To start, we will create an orphan branch with no content:

git switch --orphan gh-pages

This should create a completely empty branch. Some files that were .gitignored in your repository may show up; be sure not to add or commit those.

Now we need to push the branch, but to do so there needs to be at least one commit.

Since the root of our Pages site will not actually host the collection documentation, it makes sense to redirect the root to the branches/main/ path (which will not exist yet but that is ok). To do that, create a new file index.html with this content:

<!DOCTYPE HTML>
<html lang="en">
    <head>
        <meta charset="utf-8">
        <meta http-equiv="refresh" content="0;url=https://owner.github.io/repository/branch/main/" />
    </head>
    <body>
        <h1>
            The page has been moved to <a href="https://owner.github.io/repository/branch/main/">https://owner.github.io/repository/branch/main/</a>
        </h1>
    </body>
</html>

The URL used will depend on your Pages configuration. Typically, the domain is owner.github.io where owner is your user name or organization. Collections under the ansible-collection organization for example will use ansible-collectons.github.io.
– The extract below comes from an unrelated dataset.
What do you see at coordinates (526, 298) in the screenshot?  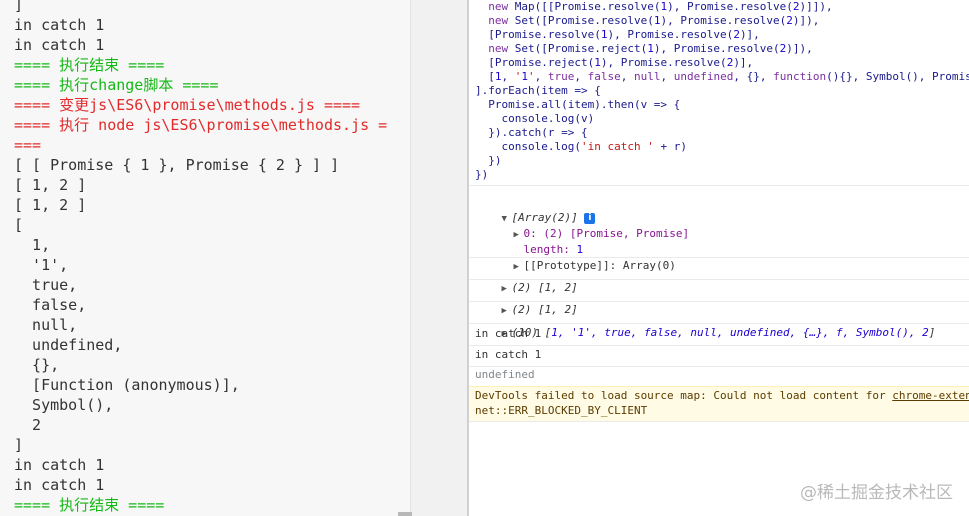 I see `log-entry-2: ▶ (2) [1, 2]` at bounding box center [526, 298].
The repository portion of the URL is the name of the repository (without the owner). For many collections this is namespace.collection.

So for the ansible-collections/community.general repository, the base URL is https://ansible-collections.github.io/community.general.

In this file, we ensure that the root of that site redirects to the docs for the main branch.

If the redirect is not desired that is ok too, but we still need to commit something to push the branch. In that case, we can use the .nojekyll file which will be required anyway (the workflow already ensures this file exists when it runs, but it does not hurt to create separately).

touch .nojekyll

With either (or both) files created, add and commit them, and then push (adjust commands as needed):

git add index.html
git commit -m 'redirect root to branches/main'
git push -u upstream gh-pages

If you clone your repo directly push to origin, or adjust as needed.

Enabling Pages

If you have permissions to enable Pages, then pushing the branch may have been enough to enable Pages automatically. A new GitHub Actions workflow will have triggered to take care of building and publishing pages (this is not a workflow you can edit, but you can watch its progress along with other workflows).

To check for sure, visit the repository settings and click Pages on the left side navigation.

Enabling Pages is done by choosing a branch and a folder. The gh-pages branch should be chosen, with / (root) as the folder.

image

Using the workflow

With GitHub Pages enabled, the workflows do the rest of the work of rendering docs and pushing them to gh-pages branch for publishing.

You can always switch to the gh-pages branch, pull it down, and edit or change anything you like.